Passage provided:
# Hello Group I am a Soon to be Mom



## mkrj58 (Mar 4, 2010)

Hello Group My name is Marilyn and I joined this group awhile back so I could get educated on these wonderful animals, I have been reading and reading my next step was to locate a good Breeder in Oregon I found an Awsome Breeder Deneen at HedgiePets . I now have a baby that will be weaned some time near Mothers day thats kinda neat me a new mom at 51 years of age, I can Hardly wait to see a picture she is an Albino and was born March 22 2010 her proud parents are Lavender and Brownie of HedgiePets. My next project is to figure out a beautiful name for my baby girl,I am sooooooooooo excited as soon as she moves home Ill be posting pictures for sure. My baby girl gets her own 800 Square foot room with all the goodies and later on I Plan on getting a little male and he will get his own 400 Square foot. I have fallen in love with the Black and Dark grey Algerians and the Pinto's in that color. After doing alot of Food research I have decieded to feed Blue Buffalo Spa select as my staple food and of course all the other stuff they need to. I am counting down the days for my Drive to Eugene


----------



## talibali (Aug 15, 2009)

so you are slipting the room in half? like the whole room??? That is the coolest thing i have ever heard of!


----------



## mkrj58 (Mar 4, 2010)

Yes thats what I will be doing, I have tunnels and Sterlite containers going every were I am very lucky to have this kinda space, kids are all grown and I have 6 empty bedrooms. I am really having fun with all this hedgie make over stuff pretty soon my Honey is going to start saying Hedgie mom Move that Bus. :lol:


----------



## talibali (Aug 15, 2009)

That is really cool.


----------



## silvercat (Oct 24, 2008)

Dataset content:
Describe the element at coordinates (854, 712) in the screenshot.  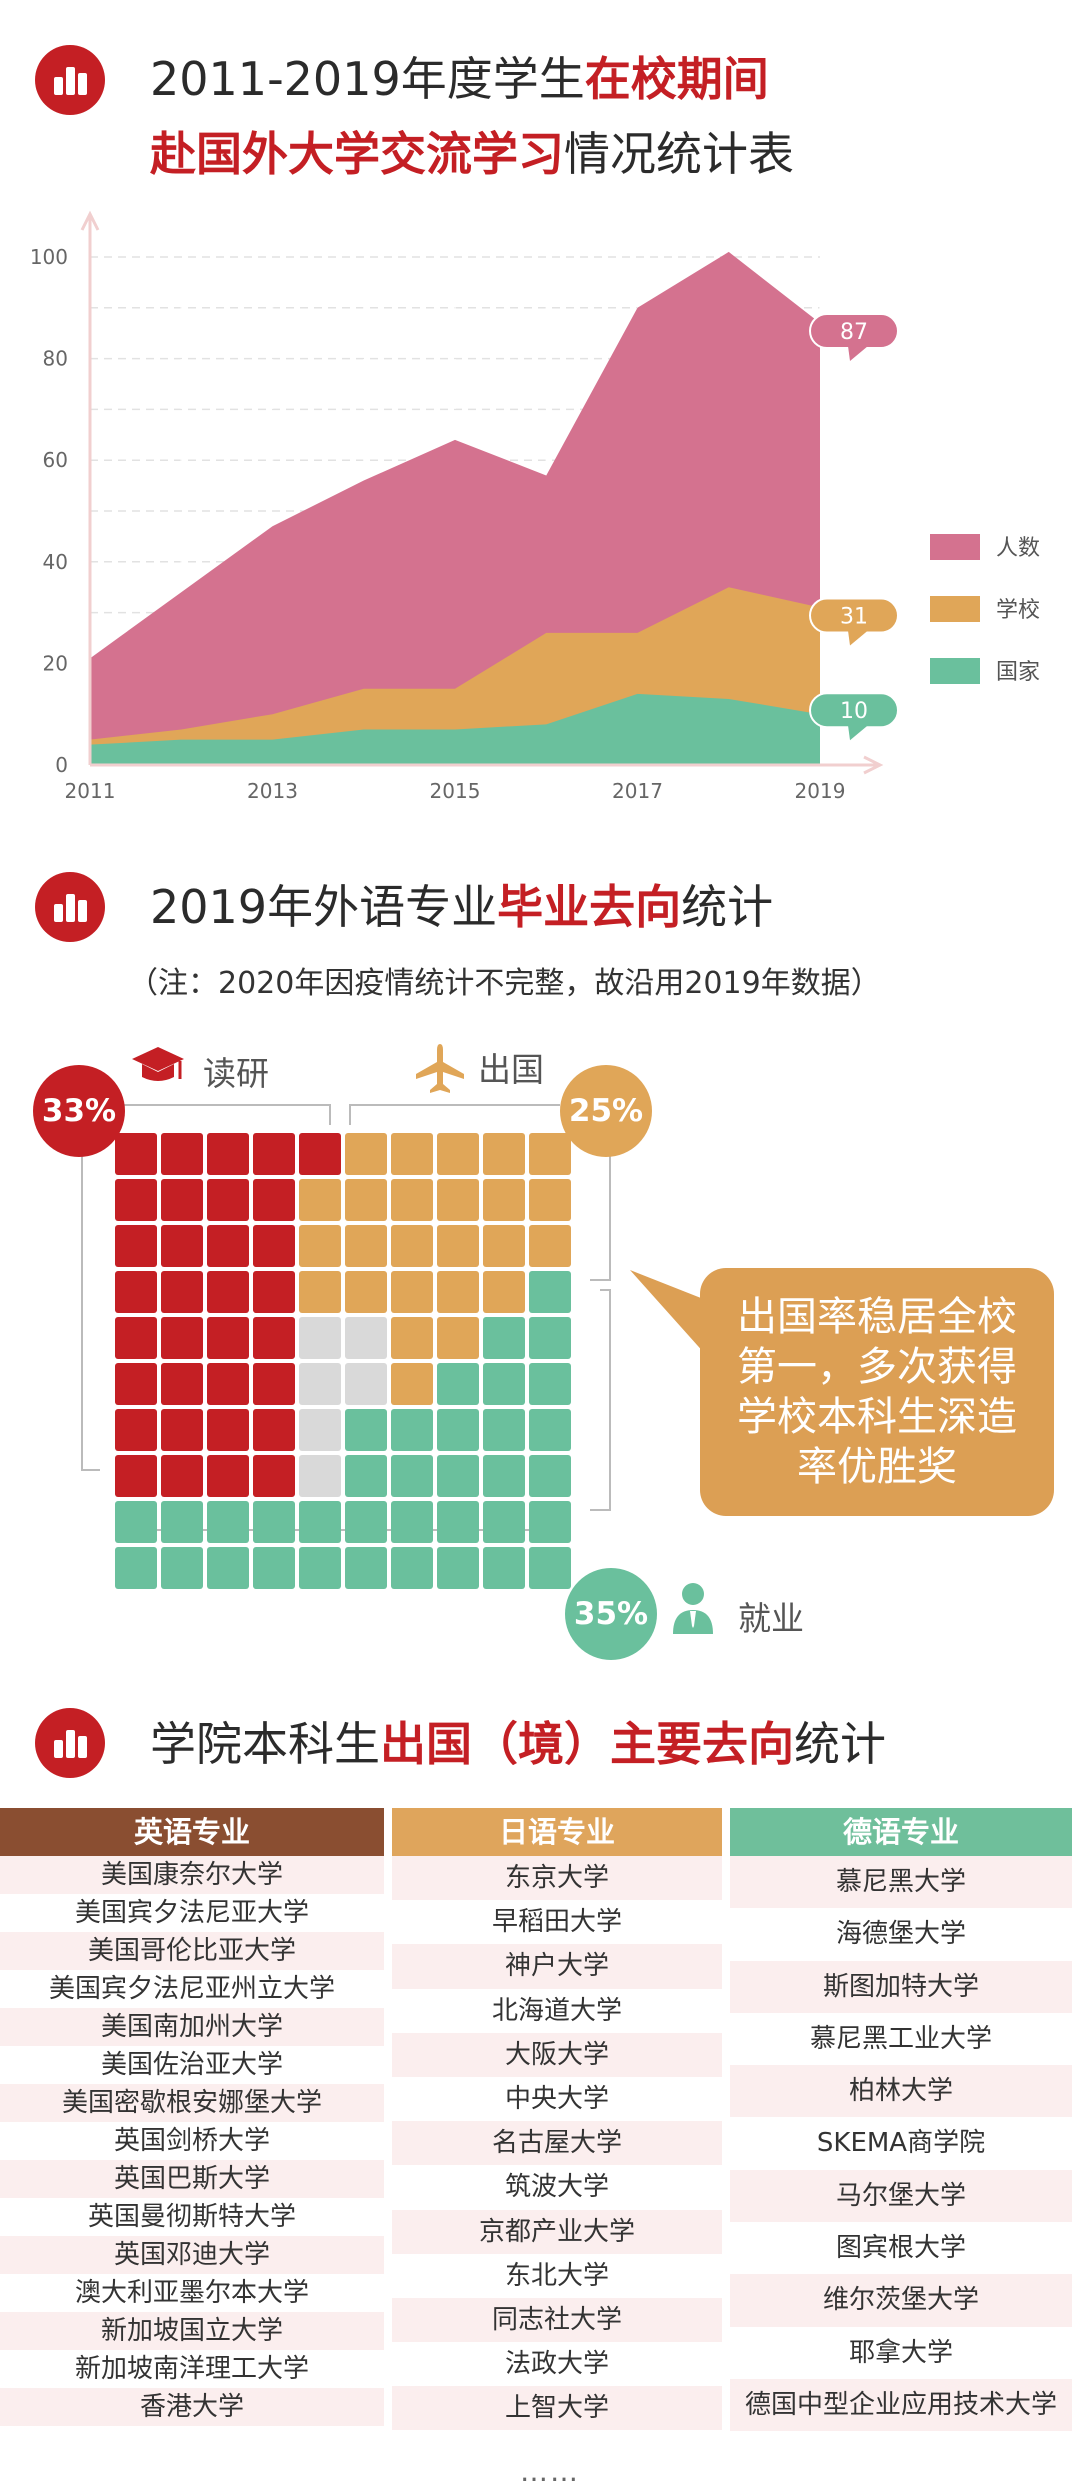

Exercise instructions:
(a) According to the hedgehog forum thread, on what date was the albino baby girl born?
(b) Carry on the hedgehog forum thread from the point where it stops.
The listing has no connection to the hedgehog forum thread.

Answer set:
(a) She was born on March 22, 2010.

(b)
That's great you're hedgie will have so much room! Be sure to heat all areas. How are you heating the space? A couple thermometers around will probably be useful. I would also recommend using light (white) liners. That way you can easily do a quick check for blood or accidents anywhere.


----------



## LizardGirl (Aug 25, 2008)

Welcome again Marilyn!


----------



## mkrj58 (Mar 4, 2010)

The Bedroom has its own heating system and it operates by a thermostat, and I do have temp. probes at all levels of the room so I know at anygiven moment what the temp. is.


----------



## LarryT (May 12, 2009)

Welcome to HHC!
800 square feet for one room is massive! 28 feet wide and 28feet long is 784.0 Sq ft you must have a very nice home!
My place has 2 bedrooms,2 baths,laundry room,kitchen and living room and the whole thing is only 1700 square feet.


----------



## krbshappy71 (Jul 17, 2009)

No kiddin' Larry!

Can I be your hedgie?

Welcome and congrats on being a new mommy! Cannot wait for pictures, I have a male albino.


----------



## nikki (Aug 28, 2008)

Welcome and congratulations! I'm getting 3 hedgies from hedgiepets at the end of the month, you can see my two girls on her "hedgehogs available" page. She's also fostering my Texas rescue girl for me till I get there. She was telling me about the Albino girl that you're going to be getting.


----------



## mkrj58 (Mar 4, 2010)

Ya this house is 6000 sq.ft. Alot of space for us we do not even go into some rooms for months,space is nice but cleaning takes hours.


----------



## mkrj58 (Mar 4, 2010)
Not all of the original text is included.